Description
Protection : 2022/03/07 : inscrit MH
Époque : 18e siècle
L'aspect extérieur de l'édifice est austère, les rares éléments de décor se concentrant sur l'avant-corps de la façade principale et le clocher. La pierre de taille est employée pour souligner les soubassements, corniches, encadrements de baies, chaînages d'angle et contreforts. La façade principale, au nord, est de style néoclassique ; sur le côté ouest de l'édifice s'élève un clocher octogonal à deux niveaux couvert d'une coupole. Le décor de Regagnon s'inspire de celui réalisé entre 1848 et 1853 par Hippolyte Flandrin à l'église Saint-Vincent-de-Paul de Paris : théories de saints - vierges, martyrs et martyres, docteurs, évêques, apôtres... - en procession vers le chœur où est glorifié le Christ ; sur les piliers figurent les Évangélistes, les Pères et Docteurs de l'Église. Le décor du chœur est constitué de cinq grandes toiles marouflées : au centre figure la Transfiguration, entourée par la Nativité et Jésus parmi les docteurs, la Résurrection de Lazare et les noces de Cana. Le style et la palette de ces compositions, semblables à ceux déjà employés par Regagnon dans le décor de l'église d'Ercé (Ariège), se réfèrent aussi bien aux peintres des Trecento et Quattrocento (fresques de Piero della Francesca dans la basilique San Francesco d'Arezzo) qu'aux formules des Ateliers d'art sacré et en particulier aux œuvres de Maurice Denis (églises Saint-Louis de Vincennes (1923-1927) et Saint-Nicaise de Reims (1926).

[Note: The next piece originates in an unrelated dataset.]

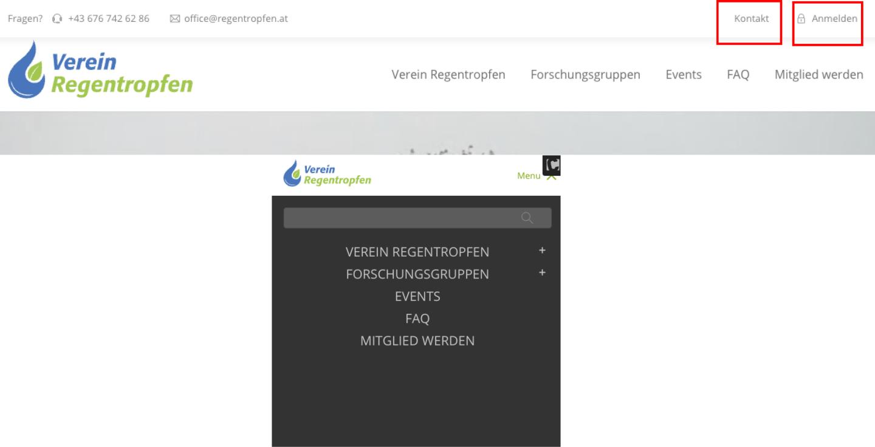Click the Anmelden login link
The width and height of the screenshot is (875, 447).
point(834,19)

Au 18e siècle, la région de Mazamet qui était jusque-là en majorité protestante connaît une arrivée importante d'une population catholique rurale due à un développement de l'activité textile. La construction d'une nouvelle église est décidée en 1740 mais les travaux ne débutent qu'en 1742. Ils s'achèvent en 1767 ; des malfaçons obligent à édifier huit contreforts pour soutenir les murs latéraux en 1755. En 1863, A. Caraguel (futur évêque de Perpignan) étant curé, l'édifice, « sale », fait l'objet d'une campagne de travaux au cours de laquelle le peintre Jacques Pauthe réalise « la décoration complète de l'église », et Amédée Bergès, maître-verrier toulousain, les vitraux. En 1954, une nouvelle restauration est initiée par le chanoine Carivenc, conseillé par l'architecte Pierre Millet, avec l'aide du peintre André Regagnon. Ce dernier reprend le décor des voûtes qu'il complète par des peintures murales dans les bas-côtés ainsi que par des toiles marouflées dans le chœur.